In most of the U.S. health-care system, doctors and hospitals generally earn money when people get sick, under a reimbursement system known as "fee for service." But Blue Cross is trying to change the payment model to a system in which doctors and hospitals earn more by keeping patients healthy and out of doctors' offices and hospitals.
If successful, the approach offers a potential model for the rest of the U.S. Legislation to overhaul the health-care system pending in the Senate calls for Medicare to set up small experiments to change reimbursement in ways similar to what Blue Cross is attempting.
Massachusetts's first-in-the-nation initiative to provide near-universal health coverage is saddled with rapidly escalating costs. Some blame the fee-for-service system, under which doctors and hospitals are paid for each test and procedure they perform.
That is why Blue Cross of Massachusetts is moving toward a radically different system, said chief executive Cleve Killingsworth. He said he thinks current proposals in Washington don't do much to reduce the estimated 30% of care many experts say is unnecessary. He said those unwarranted costs are driven in part by the ubiquitous fee-for-service system.
Without a different approach, he said, "then we just take the 30%...and extend it across a whole new set of Americans. That's not sustainable."
Blue Cross Blue Shield of Massachusetts, an independent licensee of the Blue Cross Blue Shield Association, is a nonprofit health insurer covering more than three million people.
Under the deal expected to be announced Friday, Caritas, a nonprofit system of six hospitals and 1,100 employed or affiliated physicians, said it will be paid to take care of about 60,000 Blue Cross members in its new program -- whether or not they get sick. Caritas will use some of the payments for preventive services to help keep patients healthy. If Caritas can keep health-care costs under a certain budget, it can make a profit. But if health-care costs go over the agreed-on amount, Caritas is on the hook.
Caritas said the arrangement is valued at $1.5 billion over four years, and that most of that amount is for caring for patients under this new payment system.
The deal with Caritas is one of the biggest for Blue Cross, which started signing similar agreements this year with other hospital systems and physicians in the state. Now, more than 20% of its provider network has signed on to this type of payment system, which it calls the "alternative quality contract."
Blue Cross is adding a carrot: If doctors and hospitals can meet certain quality targets, they can earn a bonus of as much as 10% on the value of the deal.
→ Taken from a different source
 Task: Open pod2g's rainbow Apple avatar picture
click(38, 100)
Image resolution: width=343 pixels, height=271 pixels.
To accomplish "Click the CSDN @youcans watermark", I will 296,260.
Among the targets: keeping certain patients' cholesterol levels low and lowering the rate of blood clots and pneumonia after surgery.
"It's a bet," said Caritas Chief Executive Ralph de la Torre.
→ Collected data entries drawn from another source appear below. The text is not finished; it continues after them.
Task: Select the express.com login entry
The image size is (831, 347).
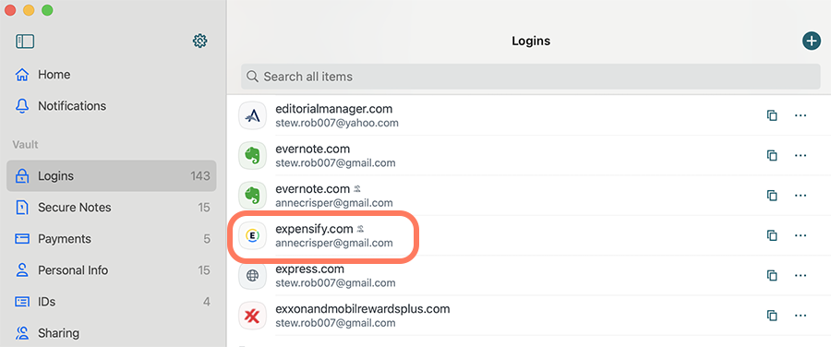Action: (528, 276)
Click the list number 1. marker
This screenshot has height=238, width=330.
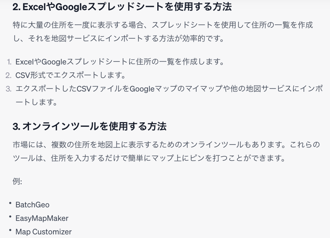pyautogui.click(x=9, y=62)
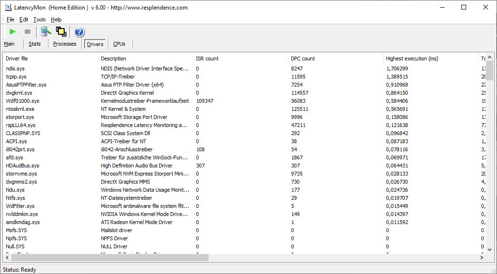The height and width of the screenshot is (274, 497).
Task: Click the vertical scrollbar down arrow
Action: pyautogui.click(x=490, y=249)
The agreement harkens back to a reimbursement system known as capitation that helped trigger a backlash against managed-care cost-containment strategies in the 1990s. In capitation models, doctors and hospitals received a monthly allotment for patients regardless of whether they got sick. Critics charged that the payments discouraged doctors from sending people for needed tests because the doctors bore the risks for the costs. Eventually, insurers retreated from many such arrangements.
The bonus for meeting quality-of-care targets is one way the insurers and care providers hope to address concerns that patients will be denied needed procedures. Caritas's Dr. de la Torre also said he thinks patients will see better collaboration in their care than under fee-for-service, because physicians and hospitals will be using electronic medical records and coordinating care so patients are neither subjected to unnecessary tests nor undertreated.
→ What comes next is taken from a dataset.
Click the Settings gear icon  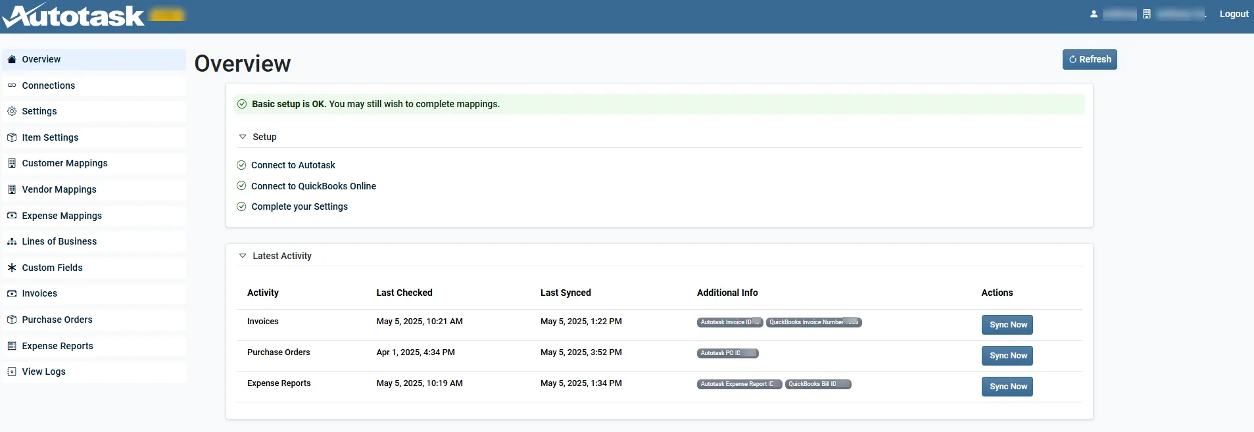click(x=12, y=111)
But patients may have to make concessions for the strategy to work. For now, the Blue Cross plans using this system are health-maintenance organizations, in which patients agree to seek care only within specific networks of doctors and hospitals. Patients must "understand that if they want cost control, then going in and out of network will cause the system to fail," said Ellen Zane, the chief executive of Tufts Medical Center in Boston.
Tufts also signed up with Blue Cross, having enrolled 47,000 patients in an initiative that starts next year. A large physician practice connected to Tufts is splitting payments with the hospital, as well as the risk of providing care for the patients.
In some markets, capitation has thrived for decades. Kaiser Permanente, the big nonprofit HMO based in Oakland, Calif., collects fees to provide care for more than eight million people. It is both a health plan and a hospital owner, and its doctors are salaried. While Kaiser has critics, it is often cited as a model for how to provide quality care at lower costs. But replicating Kaiser, which traces its roots to 1945, has been difficult in most U.S. markets, where fee-for-service is entrenched.
In the 1990s, some providers lost millions of dollars using capitation because it took months to determine if patients were going outside of the network or being prescribed expensive drugs. Said Ms. Zane: "We were flying blind."
Proponents say this time will be different, in part because improved information systems will enable hospitals and doctors to better track the amount of care they are providing and make quick adjustments if costs head out of control.